▶ What you will do: Please copy the lines below exactly, from the first one through the line showing "Given: View the 2.73k ReTruths list".

Collection entries:
____

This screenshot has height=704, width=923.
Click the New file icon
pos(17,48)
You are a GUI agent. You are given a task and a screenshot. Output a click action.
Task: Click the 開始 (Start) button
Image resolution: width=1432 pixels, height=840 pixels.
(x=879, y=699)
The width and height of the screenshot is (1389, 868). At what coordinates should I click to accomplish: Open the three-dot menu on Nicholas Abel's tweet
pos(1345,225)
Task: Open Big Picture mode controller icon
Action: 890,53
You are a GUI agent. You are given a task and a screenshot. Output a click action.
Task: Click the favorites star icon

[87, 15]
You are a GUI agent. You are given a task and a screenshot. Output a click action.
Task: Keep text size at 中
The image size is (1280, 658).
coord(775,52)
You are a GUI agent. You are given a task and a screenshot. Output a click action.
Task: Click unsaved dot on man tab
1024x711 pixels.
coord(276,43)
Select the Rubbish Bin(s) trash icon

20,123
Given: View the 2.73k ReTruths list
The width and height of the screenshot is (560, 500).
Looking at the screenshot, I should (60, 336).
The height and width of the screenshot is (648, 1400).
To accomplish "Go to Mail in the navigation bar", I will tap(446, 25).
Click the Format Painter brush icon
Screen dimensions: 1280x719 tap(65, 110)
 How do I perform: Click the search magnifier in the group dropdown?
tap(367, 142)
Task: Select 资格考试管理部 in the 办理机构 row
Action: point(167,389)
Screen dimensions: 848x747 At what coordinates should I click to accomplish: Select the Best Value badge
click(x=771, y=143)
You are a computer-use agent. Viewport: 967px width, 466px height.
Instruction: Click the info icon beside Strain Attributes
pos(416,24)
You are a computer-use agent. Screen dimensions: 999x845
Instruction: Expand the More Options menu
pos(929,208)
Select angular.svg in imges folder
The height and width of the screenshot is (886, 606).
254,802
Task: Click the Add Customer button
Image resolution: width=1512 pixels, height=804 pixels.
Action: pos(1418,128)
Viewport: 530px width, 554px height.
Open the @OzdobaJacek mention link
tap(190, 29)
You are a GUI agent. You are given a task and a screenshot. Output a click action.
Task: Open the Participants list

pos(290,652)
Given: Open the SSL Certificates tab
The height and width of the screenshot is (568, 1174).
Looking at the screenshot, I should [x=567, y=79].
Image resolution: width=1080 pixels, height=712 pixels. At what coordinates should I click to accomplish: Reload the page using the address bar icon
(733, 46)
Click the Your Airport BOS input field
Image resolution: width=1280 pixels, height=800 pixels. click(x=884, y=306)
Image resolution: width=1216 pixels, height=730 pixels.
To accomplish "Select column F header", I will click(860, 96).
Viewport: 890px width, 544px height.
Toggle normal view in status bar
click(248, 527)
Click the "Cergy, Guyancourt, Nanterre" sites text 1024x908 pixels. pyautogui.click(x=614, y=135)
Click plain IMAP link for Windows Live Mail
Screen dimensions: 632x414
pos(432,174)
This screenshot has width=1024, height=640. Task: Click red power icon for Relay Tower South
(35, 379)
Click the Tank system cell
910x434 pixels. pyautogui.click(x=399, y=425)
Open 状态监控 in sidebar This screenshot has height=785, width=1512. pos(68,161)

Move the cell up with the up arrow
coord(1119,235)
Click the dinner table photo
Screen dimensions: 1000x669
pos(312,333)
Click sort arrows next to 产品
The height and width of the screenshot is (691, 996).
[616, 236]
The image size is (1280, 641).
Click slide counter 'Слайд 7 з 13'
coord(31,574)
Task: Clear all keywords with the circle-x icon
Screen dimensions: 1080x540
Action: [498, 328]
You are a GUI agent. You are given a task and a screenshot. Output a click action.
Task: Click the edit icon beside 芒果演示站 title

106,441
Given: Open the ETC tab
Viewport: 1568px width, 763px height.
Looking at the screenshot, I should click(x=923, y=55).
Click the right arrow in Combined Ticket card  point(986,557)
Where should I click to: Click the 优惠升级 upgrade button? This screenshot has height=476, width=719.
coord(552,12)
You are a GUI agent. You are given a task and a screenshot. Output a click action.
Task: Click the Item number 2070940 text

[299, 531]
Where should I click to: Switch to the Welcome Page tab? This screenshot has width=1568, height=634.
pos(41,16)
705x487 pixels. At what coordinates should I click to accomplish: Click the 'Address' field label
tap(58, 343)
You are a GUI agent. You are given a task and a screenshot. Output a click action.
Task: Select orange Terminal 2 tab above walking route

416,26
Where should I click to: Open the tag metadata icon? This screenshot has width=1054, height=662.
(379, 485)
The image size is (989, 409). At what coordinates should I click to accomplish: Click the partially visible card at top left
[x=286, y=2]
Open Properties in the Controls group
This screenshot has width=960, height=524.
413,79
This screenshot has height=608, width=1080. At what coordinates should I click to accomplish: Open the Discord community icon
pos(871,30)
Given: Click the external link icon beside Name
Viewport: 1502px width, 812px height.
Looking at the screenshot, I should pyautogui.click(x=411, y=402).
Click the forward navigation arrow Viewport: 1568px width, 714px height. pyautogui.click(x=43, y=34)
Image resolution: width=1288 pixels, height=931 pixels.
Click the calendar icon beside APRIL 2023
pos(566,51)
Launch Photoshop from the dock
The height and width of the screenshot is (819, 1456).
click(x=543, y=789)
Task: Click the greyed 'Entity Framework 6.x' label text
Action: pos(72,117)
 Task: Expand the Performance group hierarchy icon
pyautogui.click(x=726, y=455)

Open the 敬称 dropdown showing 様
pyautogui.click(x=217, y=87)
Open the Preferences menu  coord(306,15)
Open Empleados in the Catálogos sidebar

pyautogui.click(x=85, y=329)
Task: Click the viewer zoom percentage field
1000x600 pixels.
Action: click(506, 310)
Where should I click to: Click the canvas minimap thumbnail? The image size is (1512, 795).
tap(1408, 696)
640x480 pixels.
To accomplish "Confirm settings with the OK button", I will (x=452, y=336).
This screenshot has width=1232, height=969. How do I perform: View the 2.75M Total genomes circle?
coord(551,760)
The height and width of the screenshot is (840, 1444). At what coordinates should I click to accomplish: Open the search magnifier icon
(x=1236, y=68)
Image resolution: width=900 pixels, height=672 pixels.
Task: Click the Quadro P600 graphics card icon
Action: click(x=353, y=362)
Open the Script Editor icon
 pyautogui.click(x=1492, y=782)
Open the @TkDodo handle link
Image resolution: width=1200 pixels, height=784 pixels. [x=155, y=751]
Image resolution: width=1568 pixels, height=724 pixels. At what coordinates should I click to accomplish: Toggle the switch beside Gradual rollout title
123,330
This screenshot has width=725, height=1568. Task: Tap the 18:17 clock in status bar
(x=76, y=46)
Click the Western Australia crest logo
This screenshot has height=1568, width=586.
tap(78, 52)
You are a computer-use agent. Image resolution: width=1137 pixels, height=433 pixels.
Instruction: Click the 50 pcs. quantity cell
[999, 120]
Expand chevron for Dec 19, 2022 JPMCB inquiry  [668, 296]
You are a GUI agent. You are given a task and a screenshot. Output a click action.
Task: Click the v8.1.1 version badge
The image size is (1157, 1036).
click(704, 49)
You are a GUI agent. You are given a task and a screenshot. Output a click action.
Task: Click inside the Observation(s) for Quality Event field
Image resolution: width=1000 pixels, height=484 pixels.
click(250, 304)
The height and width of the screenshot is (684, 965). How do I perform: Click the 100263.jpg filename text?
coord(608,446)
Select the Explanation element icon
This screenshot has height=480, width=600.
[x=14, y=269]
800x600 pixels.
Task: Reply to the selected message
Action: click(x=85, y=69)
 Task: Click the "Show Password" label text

____

▶ Result below:
This screenshot has height=704, width=923.
Click the New file icon
pos(17,48)
You are a GUI agent. You are given a task and a screenshot. Output a click action.
Task: Click the 開始 (Start) button
Image resolution: width=1432 pixels, height=840 pixels.
(x=879, y=699)
The width and height of the screenshot is (1389, 868). At what coordinates should I click to accomplish: Open the three-dot menu on Nicholas Abel's tweet
pos(1345,225)
Task: Open Big Picture mode controller icon
Action: 890,53
You are a GUI agent. You are given a task and a screenshot. Output a click action.
Task: Click the favorites star icon

[87, 15]
You are a GUI agent. You are given a task and a screenshot. Output a click action.
Task: Keep text size at 中
The image size is (1280, 658).
coord(775,52)
You are a GUI agent. You are given a task and a screenshot. Output a click action.
Task: Click unsaved dot on man tab
1024x711 pixels.
coord(276,43)
Select the Rubbish Bin(s) trash icon

20,123
Given: View the 2.73k ReTruths list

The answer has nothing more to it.